Dataset entries:
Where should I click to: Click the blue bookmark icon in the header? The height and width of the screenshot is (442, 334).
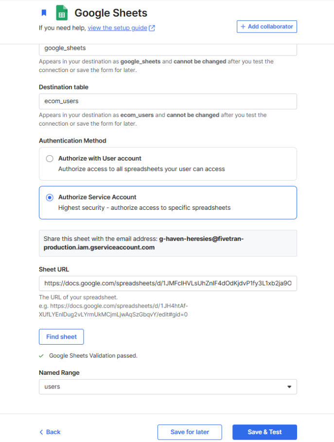tap(44, 13)
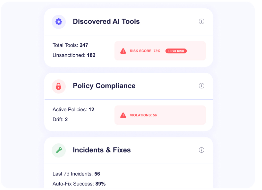This screenshot has width=262, height=190.
Task: Click the gear icon beside Discovered AI Tools
Action: [59, 22]
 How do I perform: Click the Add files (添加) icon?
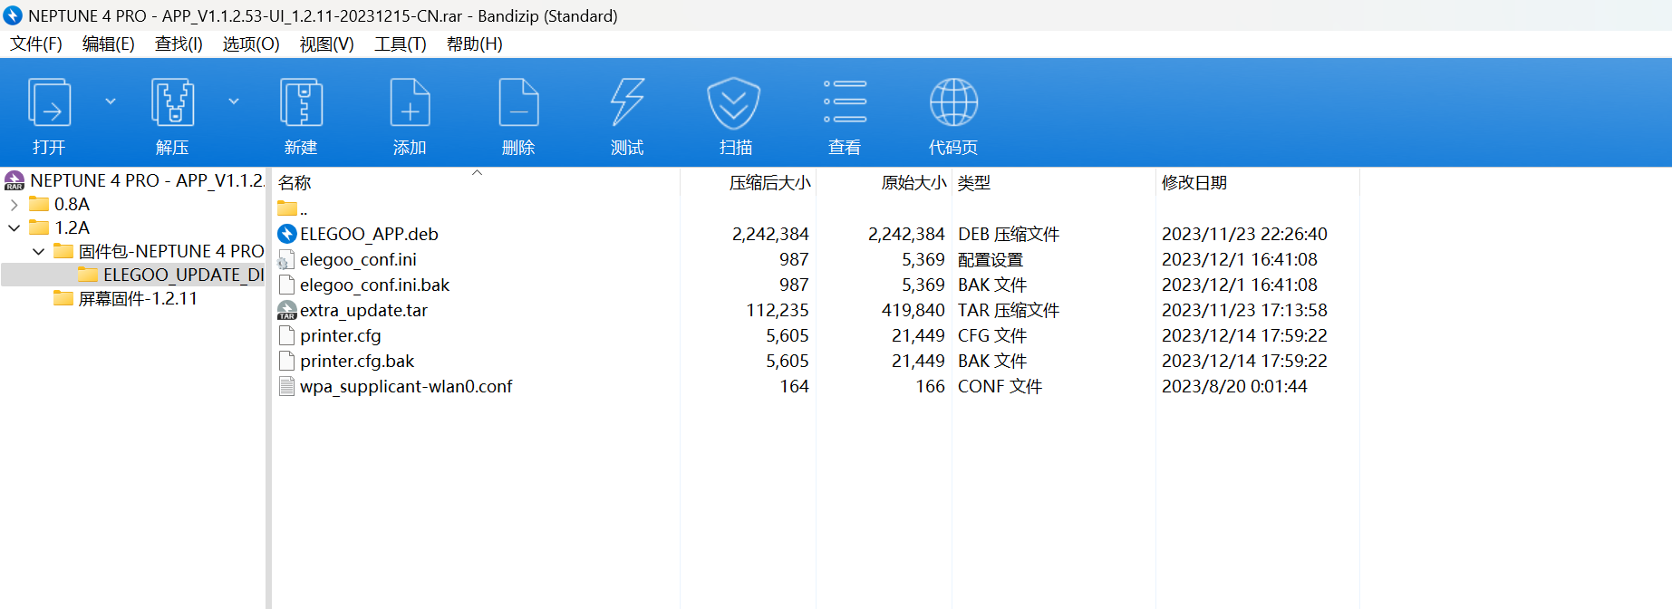(410, 102)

▶ _What the task requires_
A verbatim copy of every entry is wanted; the pictures stay out of it.

▶ _Response below_
Where should I click to: Click the blue bookmark icon in the header? The height and width of the screenshot is (442, 334).
tap(44, 13)
This screenshot has width=262, height=190.
Task: Click the gear icon beside Discovered AI Tools
Action: [59, 22]
 How do I perform: Click the Add files (添加) icon?
(410, 102)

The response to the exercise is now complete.